# Passage shown
DynamoSearch
The main class for managing search indexes and performing searches.
Constructor
new DynamoSearch(options: Options)Creates a new DynamoSearch instance.
Parameters
- options (
Options) - Configuration object- indexTableName (
string) - Name of the search index table - fields (
Field[]) - Searchable fields configuration - keys (
Key[]) - Primary key structure from source table - dynamoDBClientConfig (
DynamoDBClientConfig, optional) - AWS SDK DynamoDB client configuration
- indexTableName (
Example
import DynamoSearch from 'dynamosearch';
import StandardAnalyzer from 'dynamosearch/analyzers/StandardAnalyzer';
const analyzer = new StandardAnalyzer();
const dynamosearch = new DynamoSearch({
indexTableName: 'my-search-index',
fields: [
{ name: 'title', analyzer, shortName: 't' },
{ name: 'body', analyzer, shortName: 'b' },
],
keySchema: [
{ name: 'id', type: 'HASH' },
],
});Field Configuration
interface Field {
name: string; // Field name in DynamoDB table
analyzer: Analyzer; // Text analyzer to use
shortName?: string; // Optional short name for storage optimization (recommended)

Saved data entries

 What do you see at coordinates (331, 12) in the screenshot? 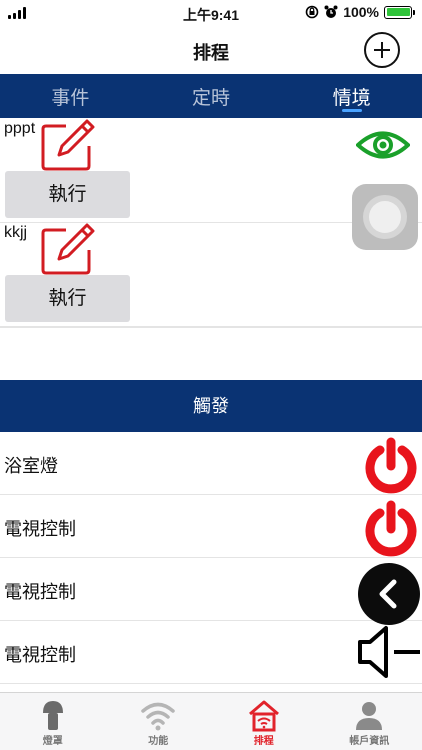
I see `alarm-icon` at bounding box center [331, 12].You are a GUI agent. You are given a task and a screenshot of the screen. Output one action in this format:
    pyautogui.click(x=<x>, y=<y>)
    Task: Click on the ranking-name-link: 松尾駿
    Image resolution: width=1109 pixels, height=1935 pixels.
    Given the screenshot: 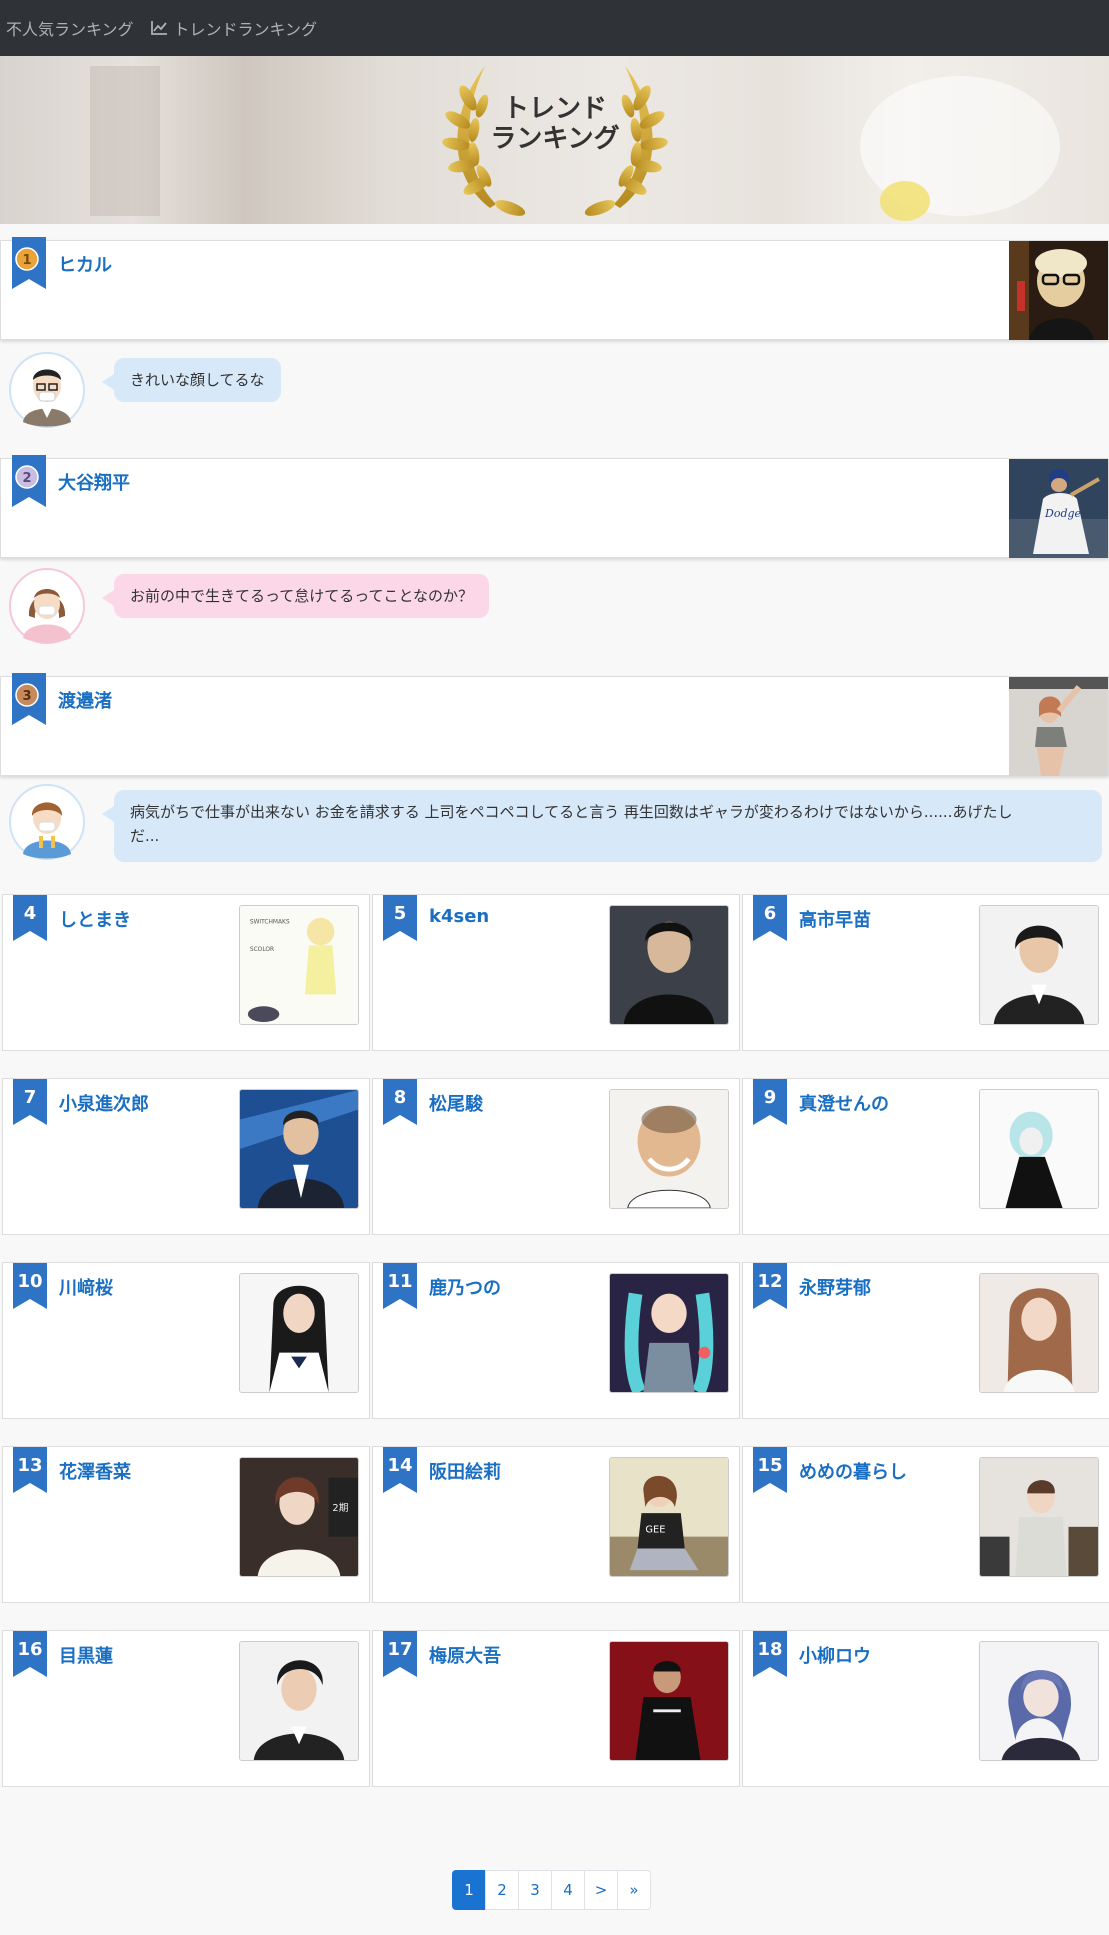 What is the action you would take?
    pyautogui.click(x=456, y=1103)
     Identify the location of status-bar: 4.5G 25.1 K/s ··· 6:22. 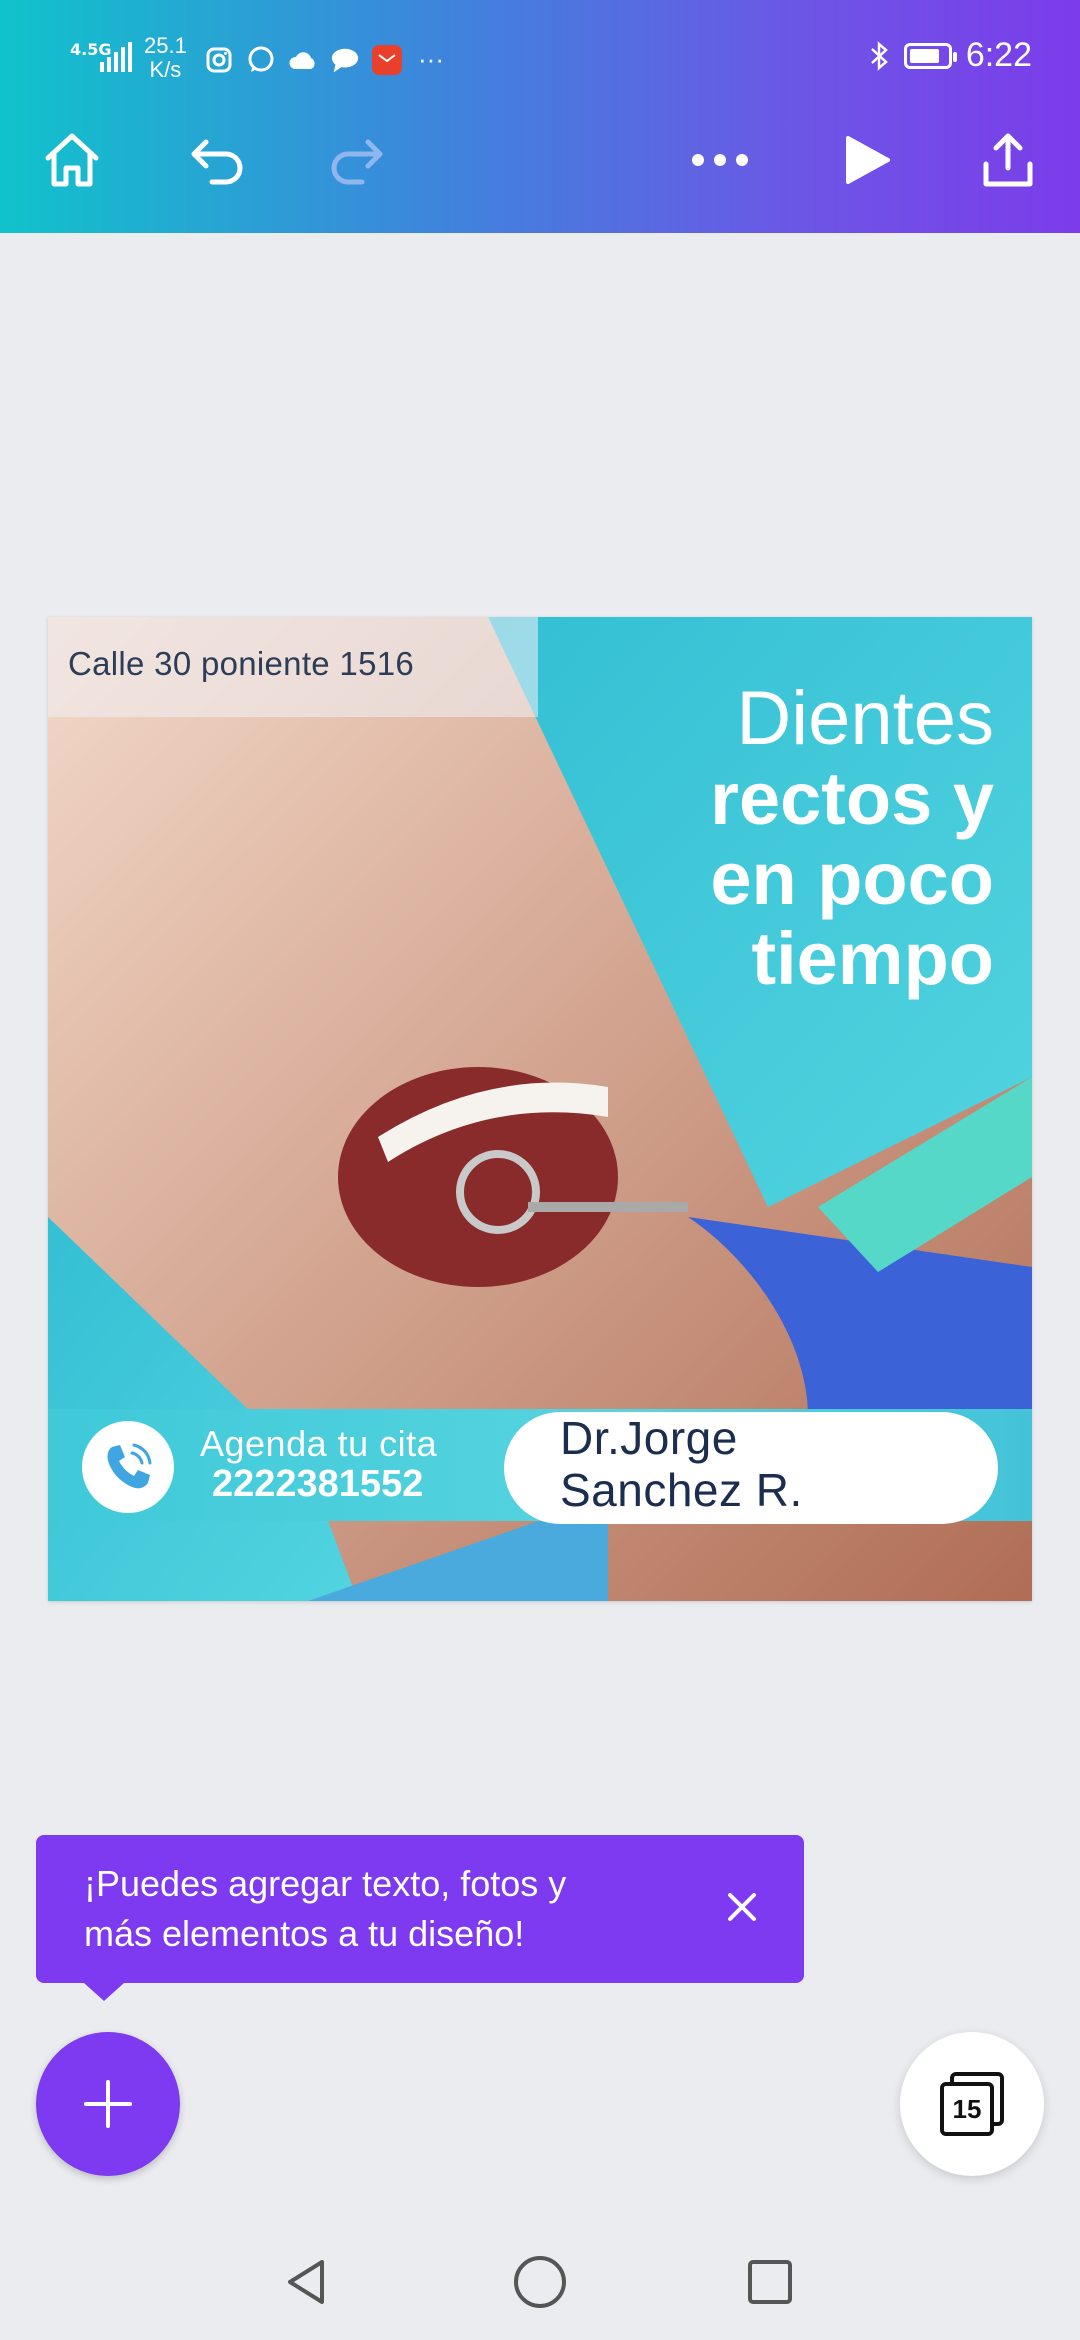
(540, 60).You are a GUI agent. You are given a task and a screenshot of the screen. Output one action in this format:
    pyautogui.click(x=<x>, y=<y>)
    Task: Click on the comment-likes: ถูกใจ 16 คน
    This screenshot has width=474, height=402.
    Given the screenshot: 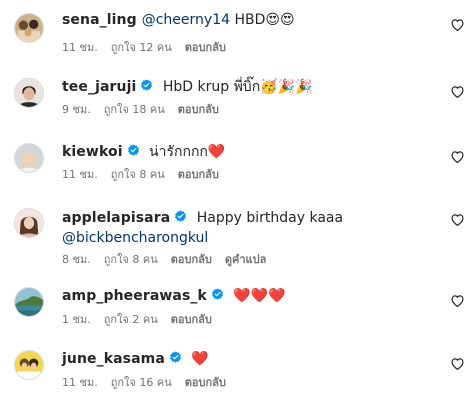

# Activities
1. List every configuration property that the Parameters section of the DynamoSearch documentation gives for the options object.
2. In the DynamoSearch documentation, which short name does the example assign to the body field?
3. Continue the DynamoSearch documentation from the point where it stops.

# Task-by-task results
1. indexTableName, fields, keys, dynamoDBClientConfig

2. 'b'

3.
}Key Configuration
interface Key {
name: string; // Key attribute name
type: 'HASH' | 'RANGE'; // Key type
}createIndexTable()
async createIndexTable(options?: CreateIndexTableOptions): Promise<void>Creates the search index table with required structure and indexes.
Parameters
- options (optional)
- ifNotExists (
boolean) - Skip creation if table exists (default:false) - tableProperties (
Partial<CreateTableCommandInput>) - Custom table properties. You can specify the same parameters available in the DynamoDB CreateTable API, such asBillingMode,ProvisionedThroughput, andTags.
- ifNotExists (
WARNING
Avoid calling createIndexTable() in your application logic on every requests. Creating tables involves API calls that add latency and may hit rate limits. Run createIndexTable() once during environment setup (e.g., deployment scripts, infrastructure provisioning).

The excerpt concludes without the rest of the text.